PROVIDED ENTRIES:
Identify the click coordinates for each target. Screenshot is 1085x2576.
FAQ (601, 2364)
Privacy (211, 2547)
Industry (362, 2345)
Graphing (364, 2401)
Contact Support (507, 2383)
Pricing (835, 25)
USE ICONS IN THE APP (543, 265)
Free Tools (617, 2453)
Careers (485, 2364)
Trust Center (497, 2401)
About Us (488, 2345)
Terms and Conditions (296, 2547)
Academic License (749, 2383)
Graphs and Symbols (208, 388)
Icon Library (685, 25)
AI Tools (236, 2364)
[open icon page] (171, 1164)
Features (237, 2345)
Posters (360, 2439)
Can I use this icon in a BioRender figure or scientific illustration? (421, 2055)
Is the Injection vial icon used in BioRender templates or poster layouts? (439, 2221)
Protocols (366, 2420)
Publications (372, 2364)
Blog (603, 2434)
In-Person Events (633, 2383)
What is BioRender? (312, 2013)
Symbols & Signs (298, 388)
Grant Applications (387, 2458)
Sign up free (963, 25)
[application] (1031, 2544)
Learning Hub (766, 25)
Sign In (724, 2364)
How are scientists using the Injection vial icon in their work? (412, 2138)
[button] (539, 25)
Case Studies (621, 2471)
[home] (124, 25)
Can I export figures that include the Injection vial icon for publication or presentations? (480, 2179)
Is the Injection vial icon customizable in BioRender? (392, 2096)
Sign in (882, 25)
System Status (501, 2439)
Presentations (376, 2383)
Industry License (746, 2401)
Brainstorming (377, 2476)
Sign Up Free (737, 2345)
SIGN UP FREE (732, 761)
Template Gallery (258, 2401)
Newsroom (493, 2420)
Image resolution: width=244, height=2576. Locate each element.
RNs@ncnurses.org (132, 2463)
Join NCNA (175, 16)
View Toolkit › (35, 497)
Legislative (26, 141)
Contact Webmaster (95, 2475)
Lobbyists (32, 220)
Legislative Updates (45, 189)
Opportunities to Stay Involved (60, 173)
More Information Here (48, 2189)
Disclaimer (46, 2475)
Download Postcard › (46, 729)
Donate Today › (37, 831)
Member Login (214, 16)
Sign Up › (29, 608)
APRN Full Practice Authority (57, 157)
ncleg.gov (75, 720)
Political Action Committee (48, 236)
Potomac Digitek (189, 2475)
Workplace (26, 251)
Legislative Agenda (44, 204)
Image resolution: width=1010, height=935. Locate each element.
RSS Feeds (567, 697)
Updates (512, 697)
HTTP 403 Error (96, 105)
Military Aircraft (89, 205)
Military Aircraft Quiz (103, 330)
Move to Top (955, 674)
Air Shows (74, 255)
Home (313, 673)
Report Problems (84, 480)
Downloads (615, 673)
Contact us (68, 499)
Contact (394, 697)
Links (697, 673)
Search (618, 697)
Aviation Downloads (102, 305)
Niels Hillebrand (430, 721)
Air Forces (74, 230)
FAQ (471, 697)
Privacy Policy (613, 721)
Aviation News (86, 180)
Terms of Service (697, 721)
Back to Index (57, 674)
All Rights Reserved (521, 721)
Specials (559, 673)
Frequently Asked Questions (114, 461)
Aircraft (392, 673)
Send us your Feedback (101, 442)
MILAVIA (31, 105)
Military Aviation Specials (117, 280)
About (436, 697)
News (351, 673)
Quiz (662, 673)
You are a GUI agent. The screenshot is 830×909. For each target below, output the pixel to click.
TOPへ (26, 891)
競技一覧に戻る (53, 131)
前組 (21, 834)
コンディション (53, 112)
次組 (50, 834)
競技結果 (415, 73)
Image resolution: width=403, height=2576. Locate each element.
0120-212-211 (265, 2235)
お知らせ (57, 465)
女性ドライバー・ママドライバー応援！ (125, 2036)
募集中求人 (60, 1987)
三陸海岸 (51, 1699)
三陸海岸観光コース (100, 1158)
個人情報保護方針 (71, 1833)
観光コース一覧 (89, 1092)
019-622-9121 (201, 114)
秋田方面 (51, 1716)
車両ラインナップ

OBJECTIVE: In the part of the lines that opens with the line containing "Careers (485, 2364)" and closes with the line containing "Is the Injection vial icon used", switch "Trust Center" to "Help Center" and reproduce only that part, with everything else unchanged.

EXERCISE RESULT:
Careers (485, 2364)
Help Center (497, 2401)
About Us (488, 2345)
Terms and Conditions (296, 2547)
Academic License (749, 2383)
Graphs and Symbols (208, 388)
Icon Library (685, 25)
AI Tools (236, 2364)
[open icon page] (171, 1164)
Features (237, 2345)
Posters (360, 2439)
Can I use this icon in a BioRender figure or scientific illustration? (421, 2055)
Is the Injection vial icon used in BioRender templates or poster layouts? (439, 2221)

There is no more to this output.